Memorak-porandakan hukum dan memunggungi HAM
Sementara itu, organisasi pemantau HAM, Imparsial, menyebut penunjukan Djaka sebagai Dirjen Bea Cukai “memorak-porandakan hukum dan memunggungi HAM”.Imparsial menyebut penunjukan ini telak-telak melanggar UU TNI yang baru saja disahkan.
Dalam UU tersebut hanya ada 14 jabatan sipil yang boleh ditempati oleh Prajurit TNI aktif, Dirjen Bea Cukai tidak termasuk di dalamnya.Pengangkatan Djaka Budi sebagai Dirjen Bea Cukai juga dianggap mencederai penegakan HAM, karena berdasarkan catatan mereka, Djaka Budi merupakan mantan terpidana pelanggar HAM kasus penculikan aktivis HAM 1997-1998.

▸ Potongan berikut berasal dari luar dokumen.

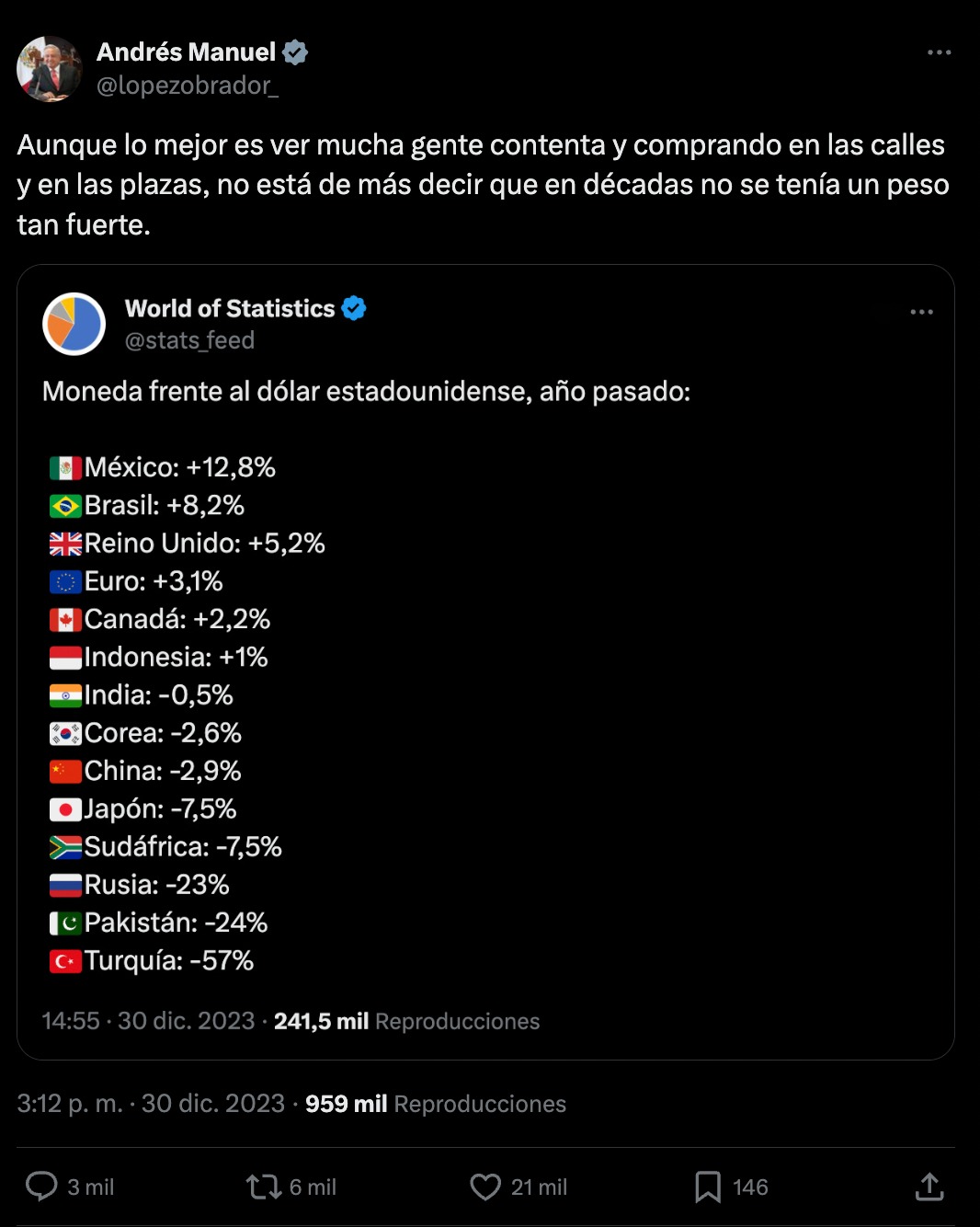Click the verified badge beside World of Statistics

[x=354, y=308]
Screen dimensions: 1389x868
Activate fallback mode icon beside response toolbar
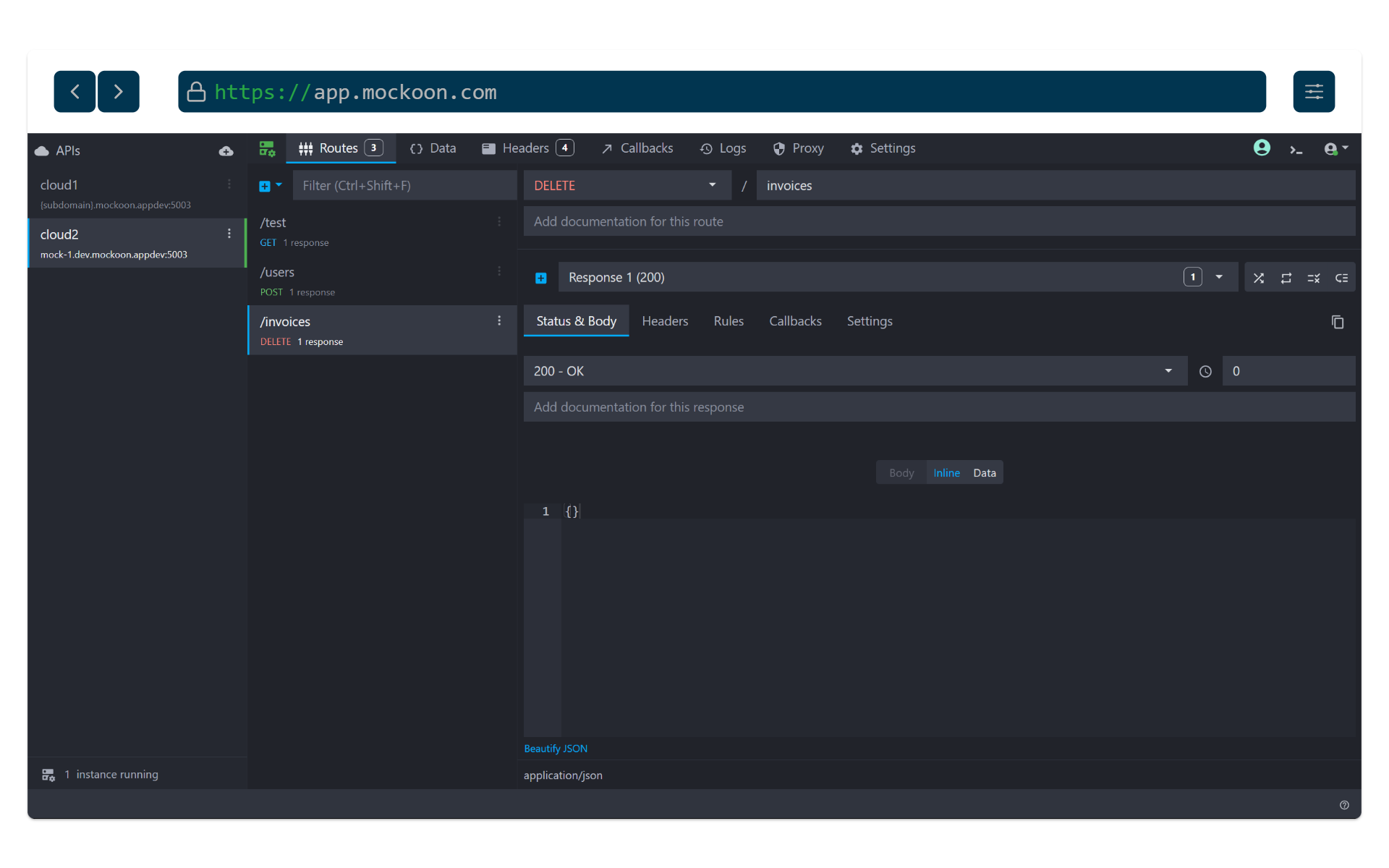pos(1342,277)
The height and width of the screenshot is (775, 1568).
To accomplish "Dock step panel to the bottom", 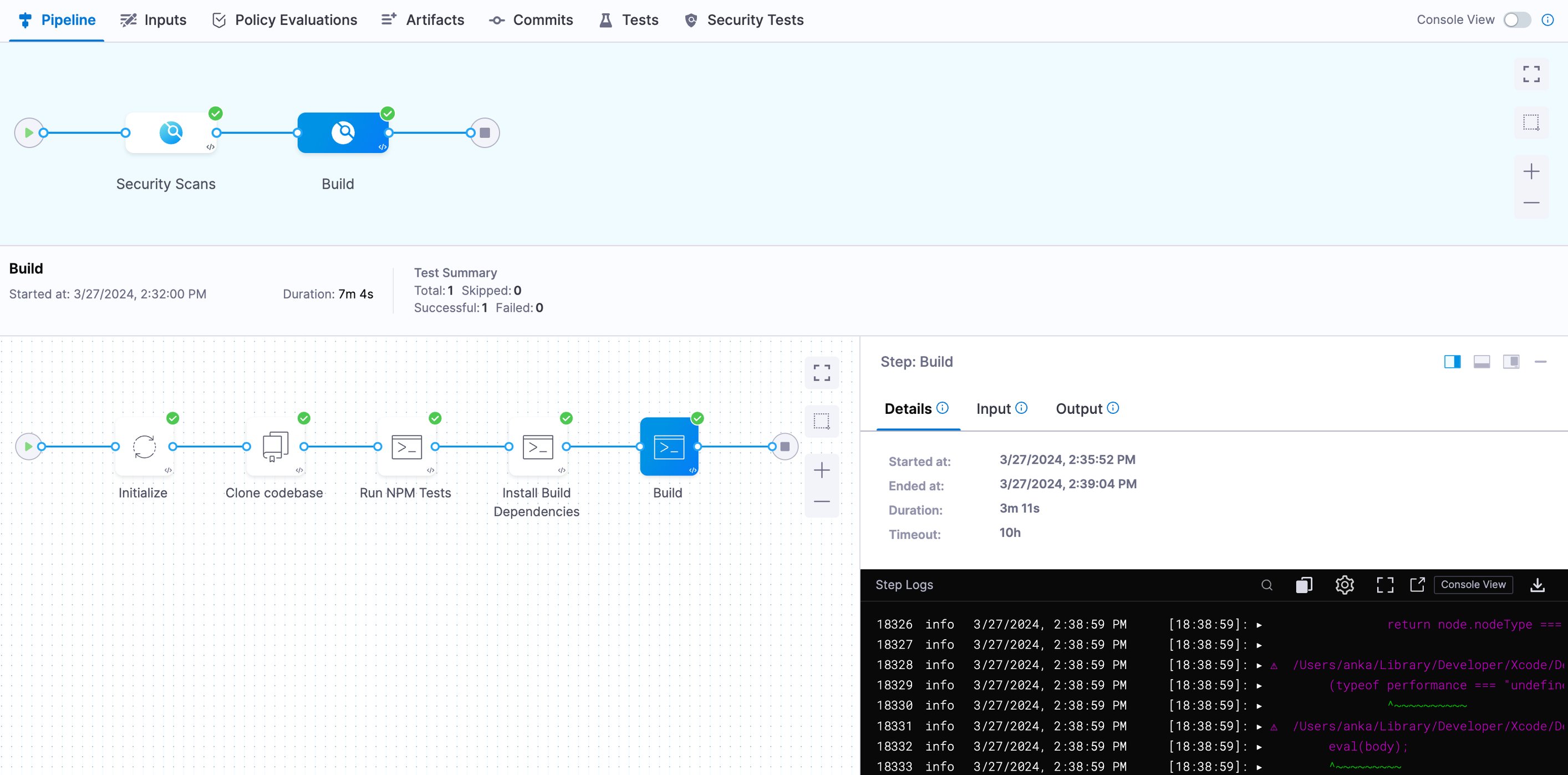I will click(x=1481, y=362).
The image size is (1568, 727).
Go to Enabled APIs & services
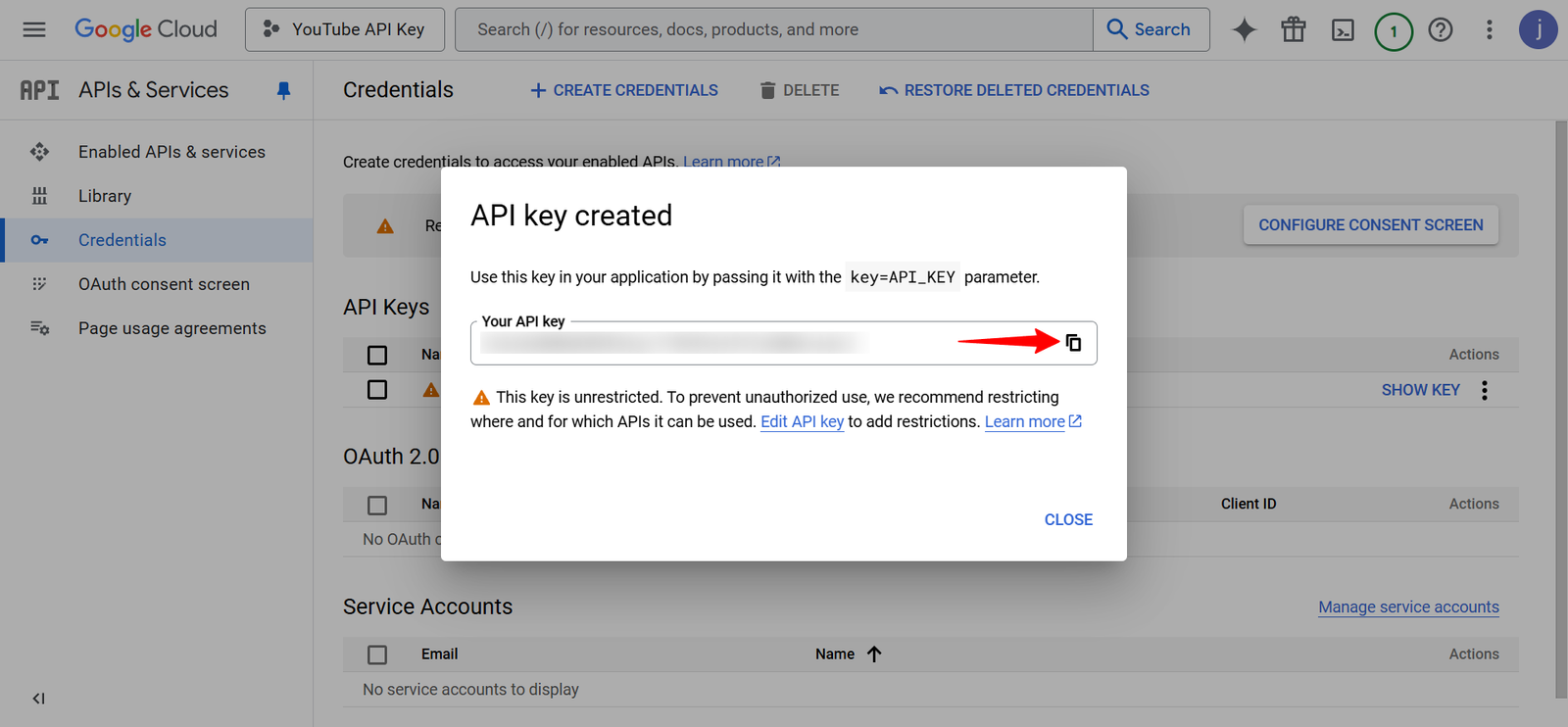pos(172,152)
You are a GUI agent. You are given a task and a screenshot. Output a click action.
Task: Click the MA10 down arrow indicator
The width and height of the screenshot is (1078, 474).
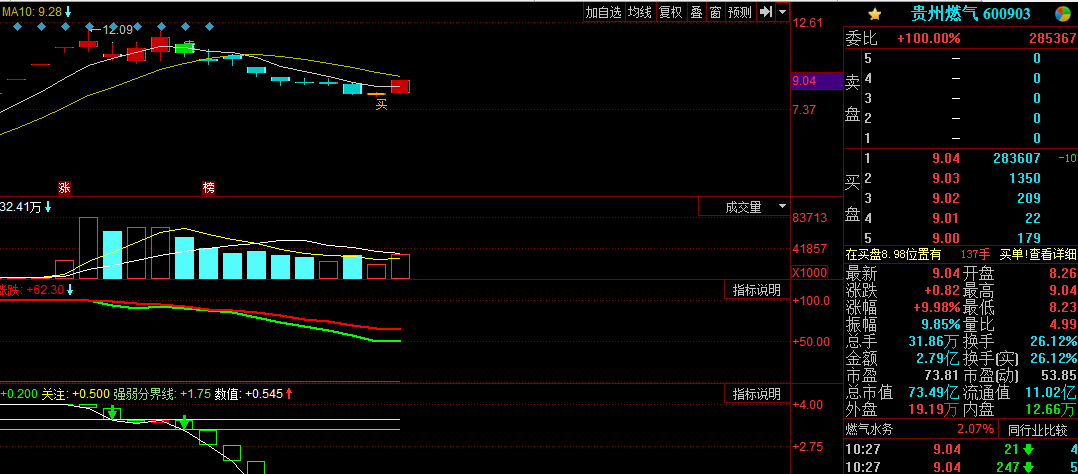pos(67,12)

Pengamat militer, Aris Santoso, memandang penunjukan anggota militer aktif sebagai dirjen bea cukai menurutnya juga mencederai citra pemerintahan yang memegang prinsip kompetensi dan meritokrasi yang hendak dibangun Presiden Prabowo sendiri.
Di bawah pemerintah Presiden Prabowo sejumlah perwira aktif dan purnawirawan menduduki jabatan-jabatan sipil. Tercatat misalnya Maroef Sjamsoeddin, yang juga adik dari Menteri Pertahanan Sjafrie Sjamsoeddin, diangkat sebagai Direktur Utama Mind Id MIND ID—perusahaan induk (holding) yang mencakup PT ANTAM Tbk, PT Bukit Asam Tbk, PT Freeport Indonesia, PT INALUM, dan PT Timah Tbk.